4.4. Other Feature Representations Based Methods
A different representation method has been employed in computer vision tasks called Bag of Words (BOW) also referred to as a bag of visual models; see, e.g., [ 125 ]. The key idea of this approach is to represent image data as a normalised histogram called code words. The visual words (code words) can be constructed during the learning process by clustering similar patches of an image that can be described by a common feature descriptor. In this way, some techniques will result in similar histograms for similar images. These can be fed into a classification step. BOW based methods have been used in a lot of research for action recognition such as [ 28 , 93 , 126 , 127 ].
Another popular feature representation technique is the Fisher vector descriptor which can be considered as a global descriptor. This technique determines the best calibration for a generative model to better model the distribution of extracted local features. The descriptor is formed using the gradient of a given sample’s likelihood with respect to the parameters of the distribution. It is estimated from the training set and scaled by the inverse square root of the Fisher information matrix. A Fisher vector descriptor was first presented by [ 128 ] for image classification. For more details about Fisher vector based image classification and action recognition tasks, please see [ 129 , 130 ].
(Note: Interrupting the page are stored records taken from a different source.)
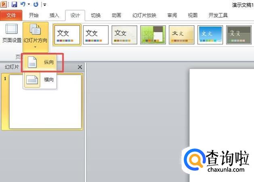The height and width of the screenshot is (182, 254).
Task: Open the 文件 (File) tab
Action: [x=11, y=15]
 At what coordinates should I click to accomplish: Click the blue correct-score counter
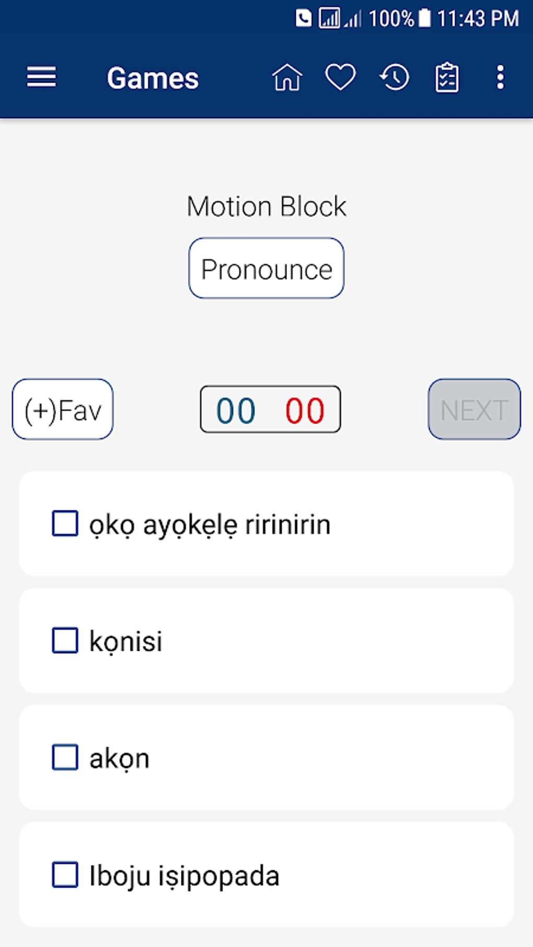coord(236,410)
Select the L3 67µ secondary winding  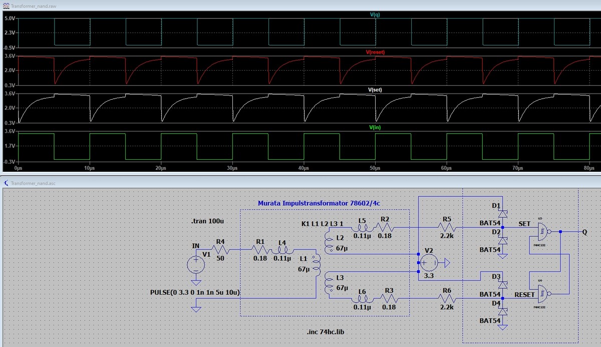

More comprehensive details of action recognition, motion analysis, and body tracking can be also found in [ 131 , 132 , 133 , 134 , 135 ]. Some state-of-the-art works that used traditional hand-crafted representation based methods are presented and compared in Table 1 .
State-of-the-art methods of traditional hand-crafted representations with different datasets for human action recognition.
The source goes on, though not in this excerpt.